Transco, which is responsible for maintaining Britain's gas infrastructure, argues that the 180-mile pipeline from Milford Haven to the Tewkesbury area is needed to meet the UK's booming gas needs as it moves from a net natural gas exporter to an importer.

But opponents of the scheme claim its likely route, to be announced within the next fortnight, will take it through protected land, including the Brecon Beacons National Park and sensitive sites along the rivers Towy, Usk and Wye.

Conservationists are concerned that the pipeline will also go through Turnastone Court, a 247-acre farm in Herefordshire's Golden Valley, which features unique water meadows unploughed for 400 years. The farm was saved from ruin five years ago by the Countryside Restoration Trust (CRT) after an unspecified donation by Prince Charles.
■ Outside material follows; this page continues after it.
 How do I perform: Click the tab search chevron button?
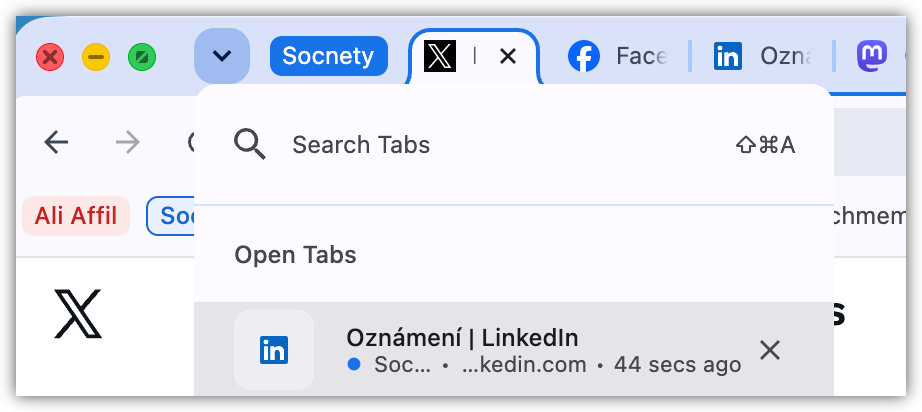coord(222,56)
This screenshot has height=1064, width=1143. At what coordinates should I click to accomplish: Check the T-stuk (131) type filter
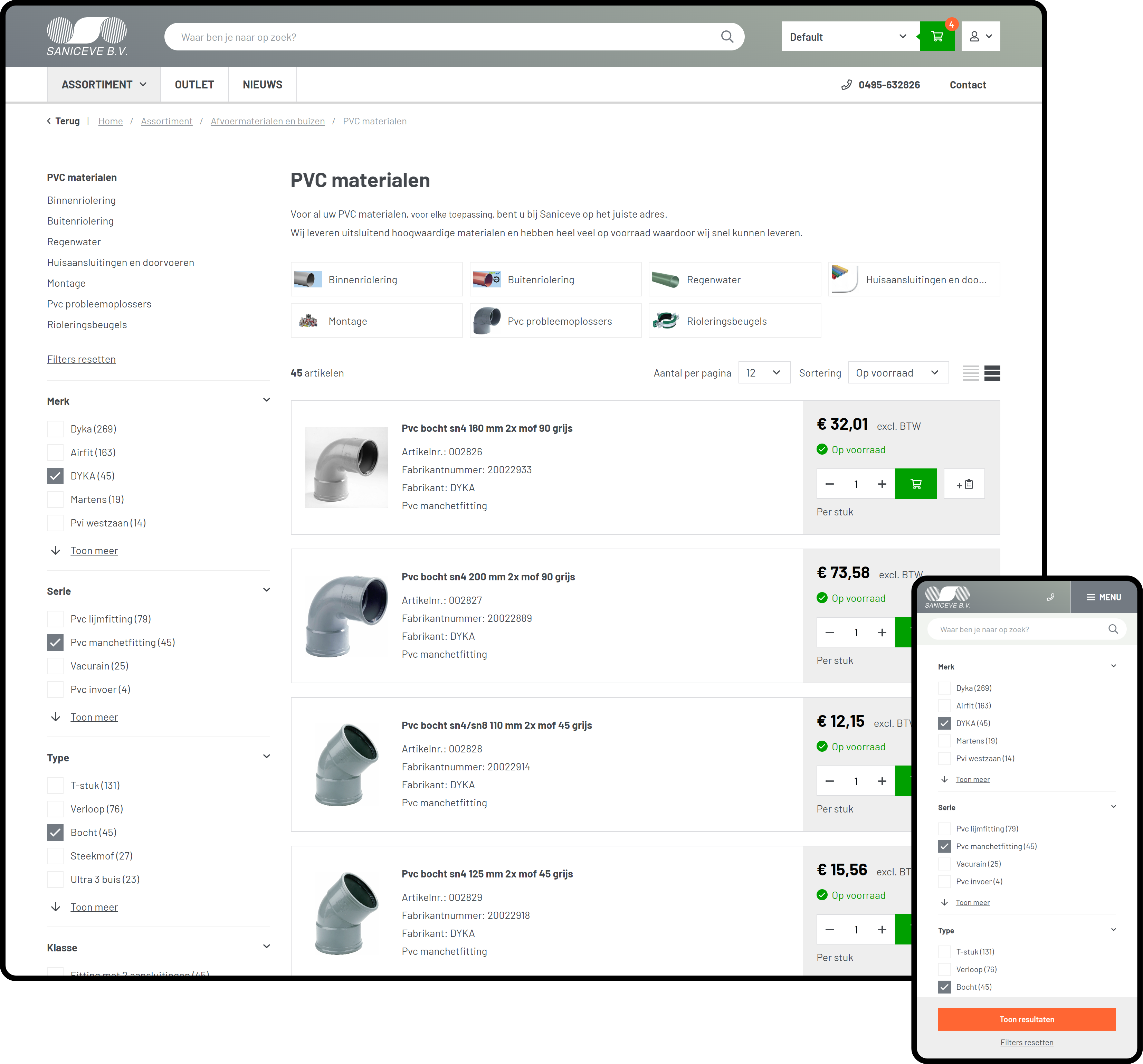tap(55, 786)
Robin Page, chairman of the CRT, said yesterday: "This is a pipeline that will pass through some of the last unspoilt areas of Britain, when the same infrastructure is already in place on the other side of the country. In order to build this pipeline, ancient grazing land would be dissected, the water table and the hydrology of Britain's most ancient water meadows would be threatened, and some of Britain's most threatened flora and fauna would be compromised. It is almost beyond belief."

Turnastone Court is also the site of 16th- and 17th-century earthworks that form part of some of Britain's oldest irrigation works designed to create the water meadows, which are home to dozens of species.

Transco insisted last night that the final pipeline route, consisting of a one kilometre-wide corridor which will be narrowed down to a 44-metre-wide (144ft) excavation site after consultations with land owners, has yet to be decided. The pipeline will be 1.2m in diameter and buried 1.2m under ground.

But The Independent has learnt that the proposed route will cut across a 33-mile section of the Brecon Beacons and cross the territory of 420 landowners at a cost of £4,000 per acre in compensation.

Campaigners are hoping to stop the pipeline - being built in two stages from Milford Haven to Aberdulais, near Swansea, and then to Tirley, near Tewkesbury - by persuading landowners to refuse to sell.

Mr Page said: "We are asking neighbouring farmers for support. We want Prince Charles to know exactly what is going on. He is one of the few people to understand what is happening in the countryside today. We hope the Duchy will take a stand against the pipeline, wherever it goes."

The Duchy of Cornwall said yesterday that it was awaiting publication of the Transco plans. But sources said the proposals were expected to affect only three fields owned by the estate.

A Transco spokesman said: "We fully appreciate the sensitivities that a project such as this creates and when the route has been decided we will discuss it in detail with those affected."